Diversity matters in news coverage, Davis lecturer says
Thursday, February 22, 2007
Most of America's newsrooms have few minority reporters or editors despite the fact that minorities make up a third of the nation's population, a black journalism professor and former newspaper editor says.
Pearl Stewart, who was the first black woman to serve as editor of a major daily newspaper in the United States, lectured at Southeast Missouri State University on Wednesday.
"In my opinion, diversity does matter," she told a crowd of about 50 people, mostly students, in a noon speech at Dempster Hall's Glenn Auditorium. Minority employees help print and broadcast media better report on the issues that are relevant to the black community and other minority residents, she said.
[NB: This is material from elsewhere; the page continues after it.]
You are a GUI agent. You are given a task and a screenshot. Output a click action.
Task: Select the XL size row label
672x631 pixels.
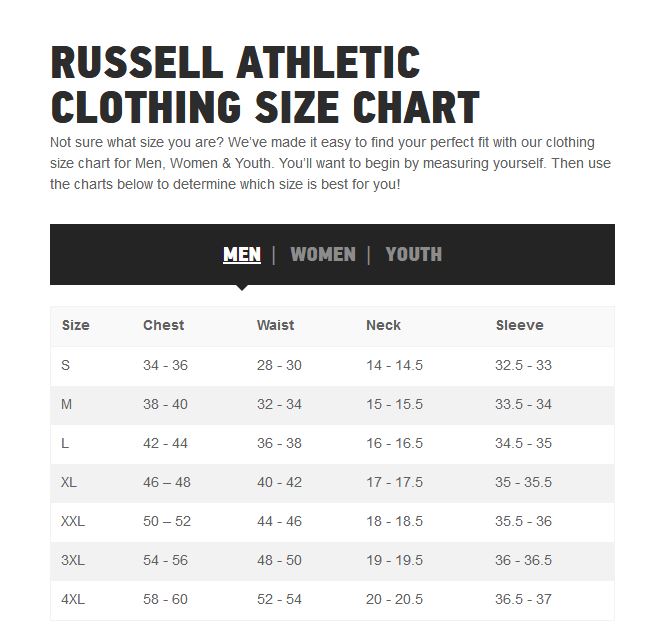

"I think you get more diverse coverage when you have a more diverse staff," said Stewart, who is an adjunct professor at the University of Southern Mississippi in Hattiesburg, where she teaches advanced reporting. She also heads Stewart Media Consulting Inc. in Jackson, Miss.
Stewart delivered the annual Michael Davis Lecture, which recognizes contributions of blacks in the media. It also honors Michael Davis, a mass communication student at Southeast who died in a hazing incident in 1994.
According to the American Society of Newspaper Editors, minority journalists last year accounted for 13.8 percent of the staff in the nation's newsrooms. That was up from 13.4 percent the previous year, Stewart said.
Even with internship programs geared to train minority journalists, progress has been slow, she said.
Many of the least diverse newsrooms are at small newspapers. Nearly 70 percent of the 377 newspapers with no minority staff members have circulations of 10,000 or less, Stewart said.
The black community historically was ignored by many newspapers, she said. As a result, many black Americans didn't turn to the newspapers for information because they didn't view them as relevant to their lives, Stewart said.
Newspapers, she said, historically covered blacks only in terms of crime or sports.
But Stewart said journalists should interview black residents or other minority residents as part of any story.
However, such efforts can irritate some readers. Stewart said that was the case at the Oakland Tribune where she served as editor in 1992 and 1993. At the time, she was first black woman to head up the newsroom of a major daily newspaper in the United States.
"When I was editor, I constantly got hate mail," she said.
Readers questioned the newspaper's coverage, wondering if it was "a black thing," Stewart said.
"These are some of the attitudes you have to fight," she said.